#### What the task asks:
Search the records for the string "button", and show each line where it appears.
== Material provided
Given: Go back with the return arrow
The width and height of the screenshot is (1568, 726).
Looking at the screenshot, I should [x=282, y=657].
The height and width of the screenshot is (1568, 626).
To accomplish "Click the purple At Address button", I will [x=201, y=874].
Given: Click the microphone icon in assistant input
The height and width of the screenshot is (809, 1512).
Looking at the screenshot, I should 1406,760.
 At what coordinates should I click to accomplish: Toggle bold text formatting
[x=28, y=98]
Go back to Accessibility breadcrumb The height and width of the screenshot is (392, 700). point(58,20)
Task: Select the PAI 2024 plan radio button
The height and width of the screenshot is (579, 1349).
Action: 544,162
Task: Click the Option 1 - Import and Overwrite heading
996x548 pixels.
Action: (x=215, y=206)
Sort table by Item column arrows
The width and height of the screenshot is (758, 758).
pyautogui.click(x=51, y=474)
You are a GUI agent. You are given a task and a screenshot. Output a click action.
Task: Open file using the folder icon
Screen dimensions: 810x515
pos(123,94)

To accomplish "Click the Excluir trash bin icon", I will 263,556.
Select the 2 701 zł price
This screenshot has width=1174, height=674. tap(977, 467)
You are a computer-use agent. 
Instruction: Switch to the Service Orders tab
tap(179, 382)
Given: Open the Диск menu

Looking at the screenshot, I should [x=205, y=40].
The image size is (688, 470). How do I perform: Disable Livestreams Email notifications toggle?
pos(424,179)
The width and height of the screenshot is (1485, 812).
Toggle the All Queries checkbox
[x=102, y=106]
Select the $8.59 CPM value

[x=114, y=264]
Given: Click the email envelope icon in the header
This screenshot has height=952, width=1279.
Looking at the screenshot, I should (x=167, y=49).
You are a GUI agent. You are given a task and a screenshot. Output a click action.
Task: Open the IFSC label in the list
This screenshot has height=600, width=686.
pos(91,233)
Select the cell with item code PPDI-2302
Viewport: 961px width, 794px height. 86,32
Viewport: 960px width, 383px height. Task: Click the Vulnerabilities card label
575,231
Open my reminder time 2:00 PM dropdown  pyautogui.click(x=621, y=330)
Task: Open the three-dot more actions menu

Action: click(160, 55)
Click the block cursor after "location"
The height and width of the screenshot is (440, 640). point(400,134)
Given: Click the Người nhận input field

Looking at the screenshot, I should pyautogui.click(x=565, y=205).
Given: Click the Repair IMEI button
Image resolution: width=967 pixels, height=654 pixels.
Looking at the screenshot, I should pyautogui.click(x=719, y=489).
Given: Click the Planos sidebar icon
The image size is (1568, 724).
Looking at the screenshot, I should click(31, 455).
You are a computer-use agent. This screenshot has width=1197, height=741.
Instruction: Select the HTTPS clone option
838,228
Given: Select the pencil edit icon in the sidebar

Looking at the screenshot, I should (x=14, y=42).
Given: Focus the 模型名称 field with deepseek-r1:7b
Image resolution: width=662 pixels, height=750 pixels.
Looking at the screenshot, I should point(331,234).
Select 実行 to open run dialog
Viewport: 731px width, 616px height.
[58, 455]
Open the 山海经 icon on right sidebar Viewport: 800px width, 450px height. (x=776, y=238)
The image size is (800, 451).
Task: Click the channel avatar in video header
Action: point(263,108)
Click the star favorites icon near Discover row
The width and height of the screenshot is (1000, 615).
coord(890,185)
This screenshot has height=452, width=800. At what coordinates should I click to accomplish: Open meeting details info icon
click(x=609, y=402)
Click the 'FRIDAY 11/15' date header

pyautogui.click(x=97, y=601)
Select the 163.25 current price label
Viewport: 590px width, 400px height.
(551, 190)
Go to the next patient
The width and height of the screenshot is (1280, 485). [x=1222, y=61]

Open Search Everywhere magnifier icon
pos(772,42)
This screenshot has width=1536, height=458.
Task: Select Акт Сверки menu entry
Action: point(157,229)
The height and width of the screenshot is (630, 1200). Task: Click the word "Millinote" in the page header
====
#### Answer for the task:
To accomplish "Click the purple At Address button", I will [x=201, y=874].
Task: Select the PAI 2024 plan radio button
Given: Click the Repair IMEI button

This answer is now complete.